→ Task objective
Below are the records; print exactly the lines from the one with "Task: Open the shopping bag icon" through the last, both included, and leave the pictures out.

(Pixel coordinate grounding data)
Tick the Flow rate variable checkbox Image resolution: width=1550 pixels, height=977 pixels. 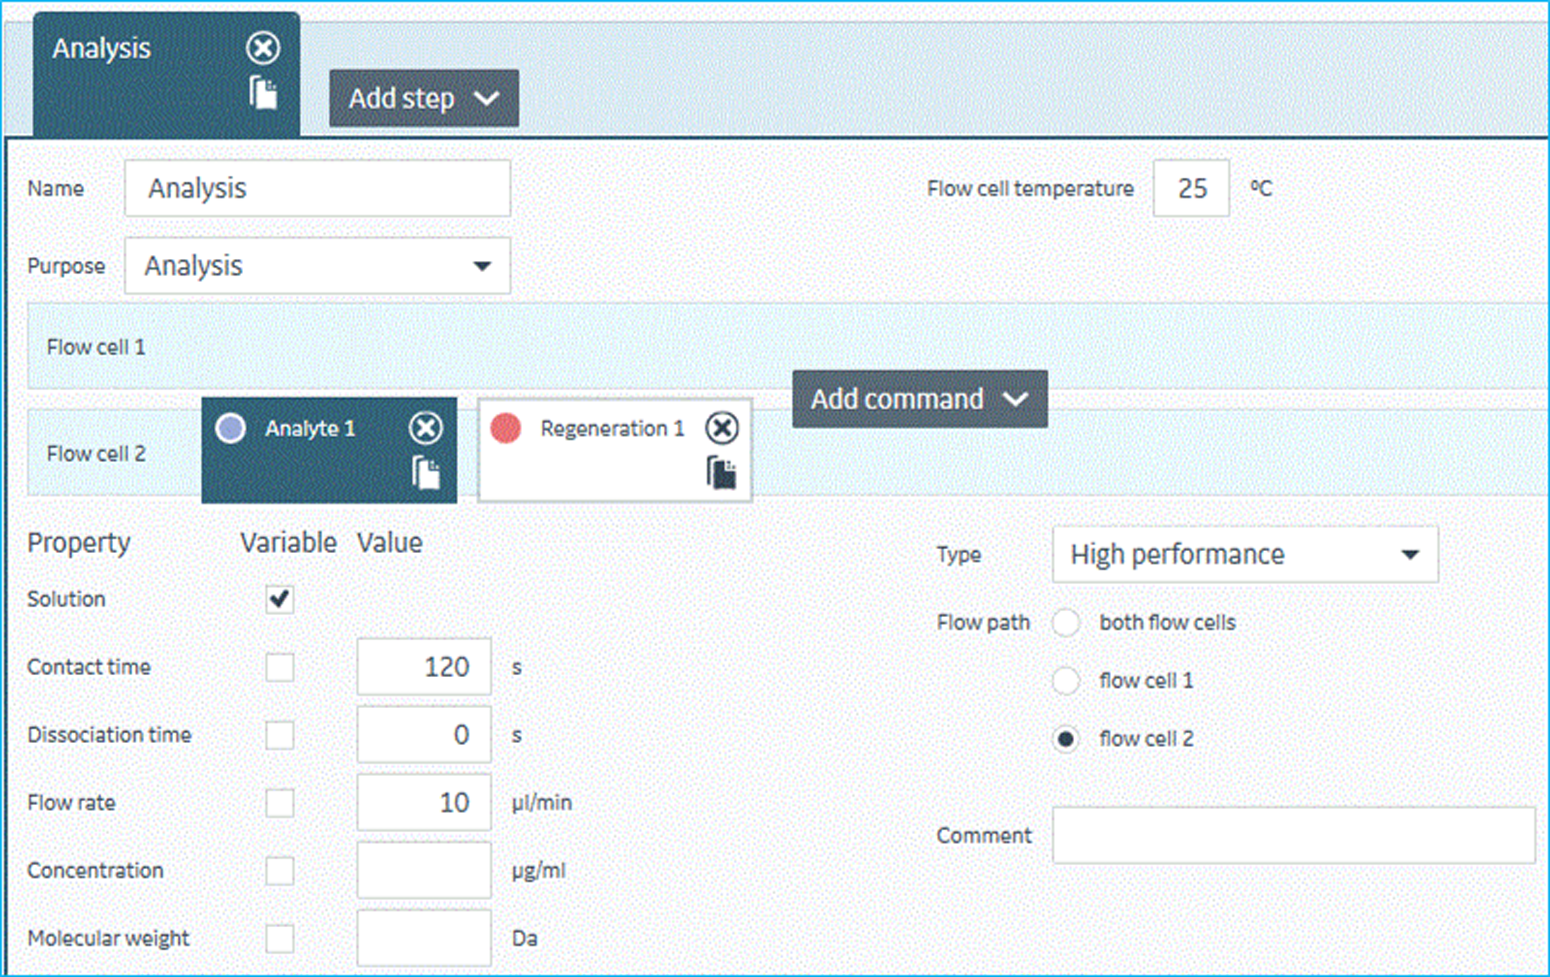(280, 803)
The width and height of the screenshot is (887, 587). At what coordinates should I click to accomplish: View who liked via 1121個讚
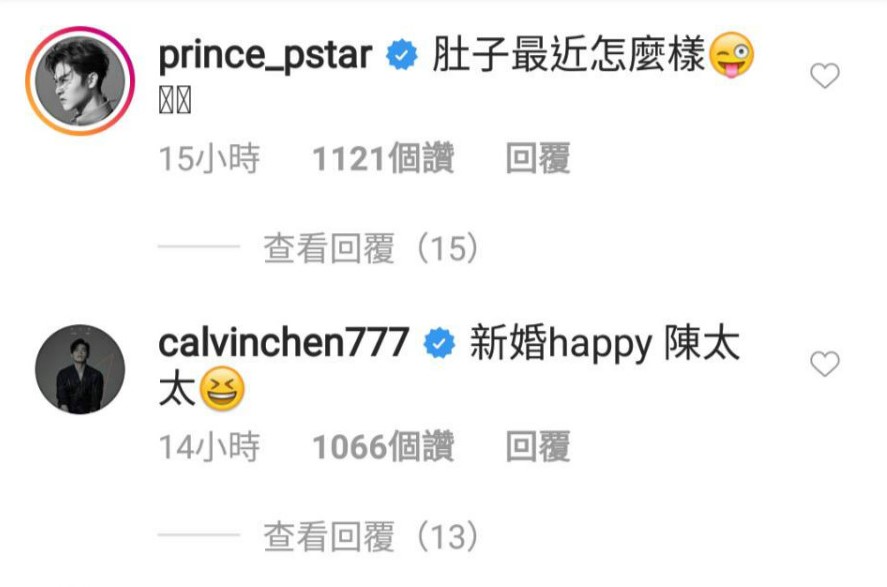pos(384,158)
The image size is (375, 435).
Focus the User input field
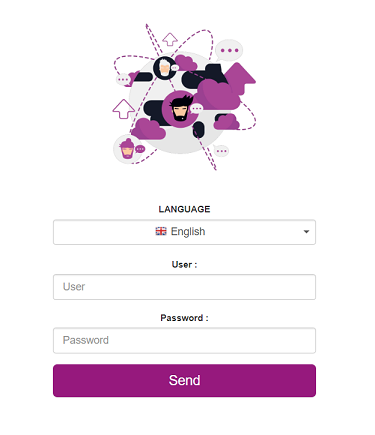(184, 287)
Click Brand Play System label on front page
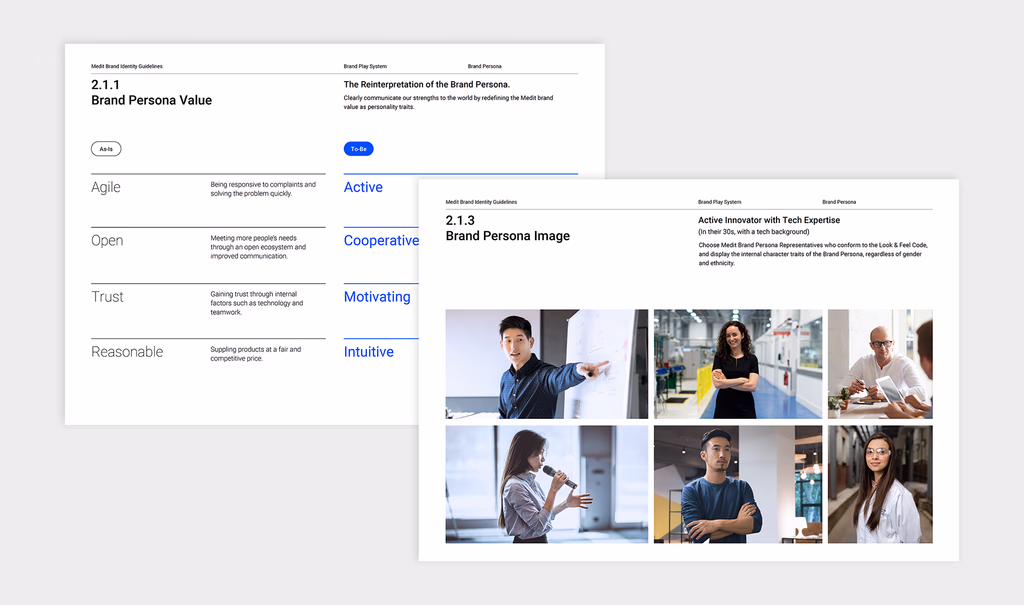Viewport: 1024px width, 605px height. (x=719, y=202)
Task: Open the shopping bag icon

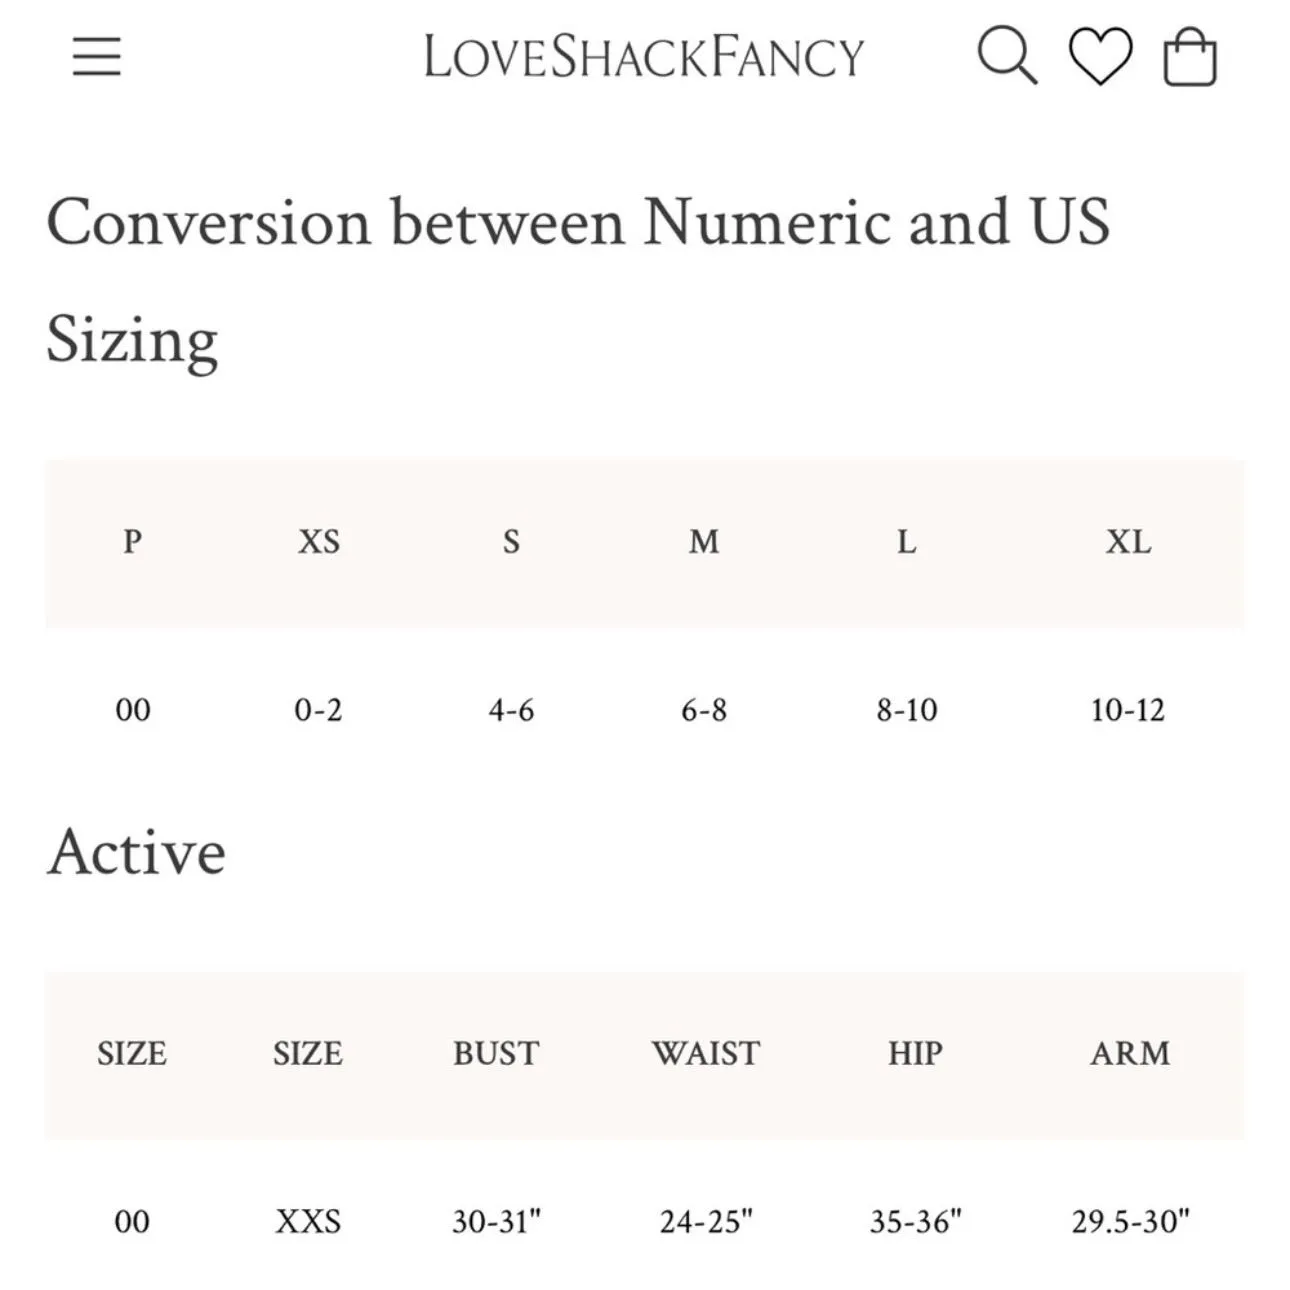Action: [1190, 57]
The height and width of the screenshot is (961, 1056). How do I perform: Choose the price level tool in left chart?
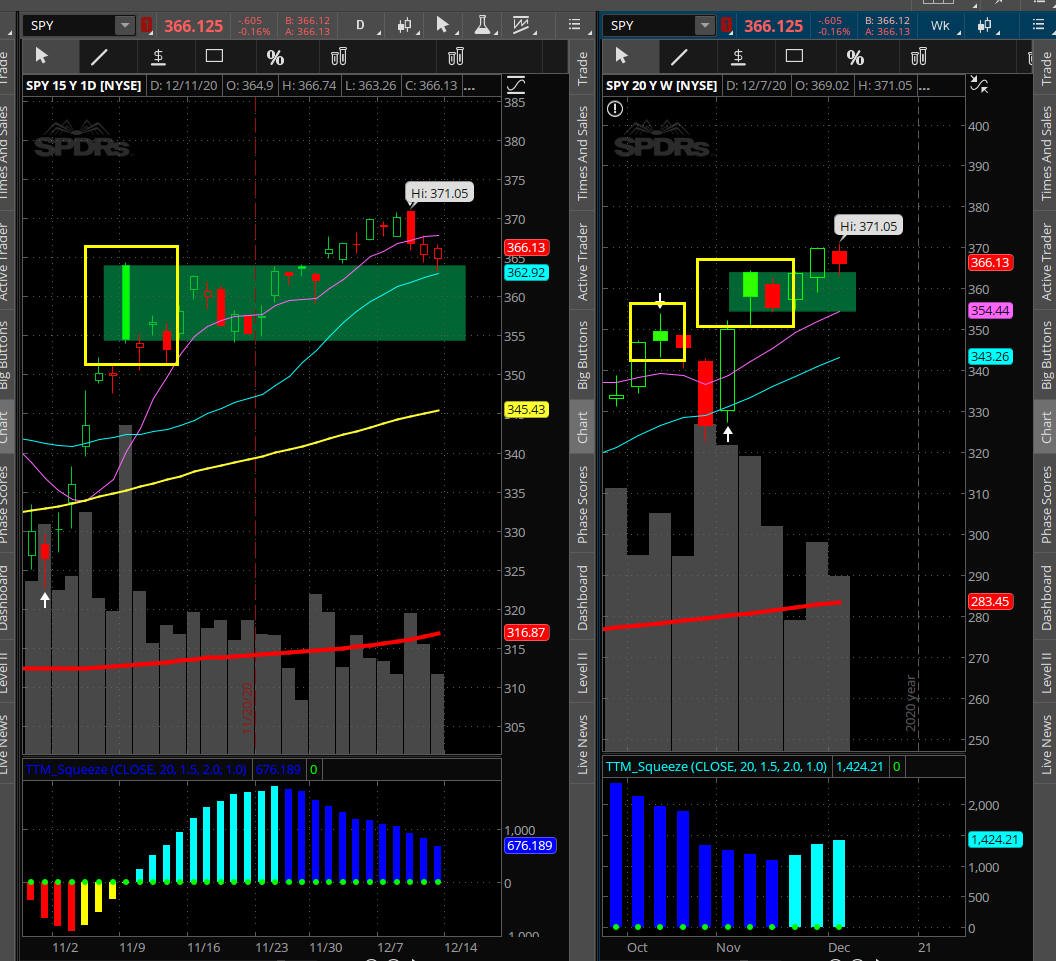158,56
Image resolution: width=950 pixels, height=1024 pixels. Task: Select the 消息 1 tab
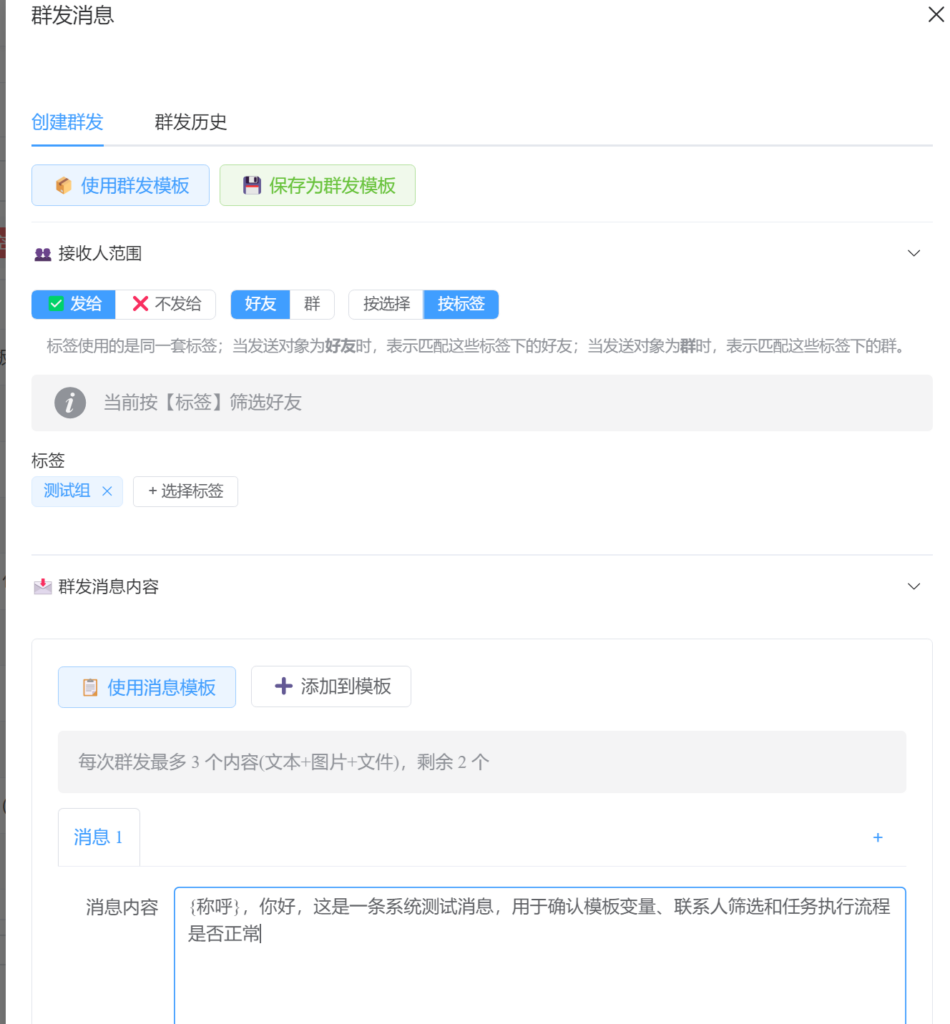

→ Task result
Task: Open the shopping bag icon

Action: [1190, 57]
The height and width of the screenshot is (961, 1056). How do I perform: Choose the price level tool in left chart?
158,56
Image resolution: width=950 pixels, height=1024 pixels. Task: Select the 消息 1 tab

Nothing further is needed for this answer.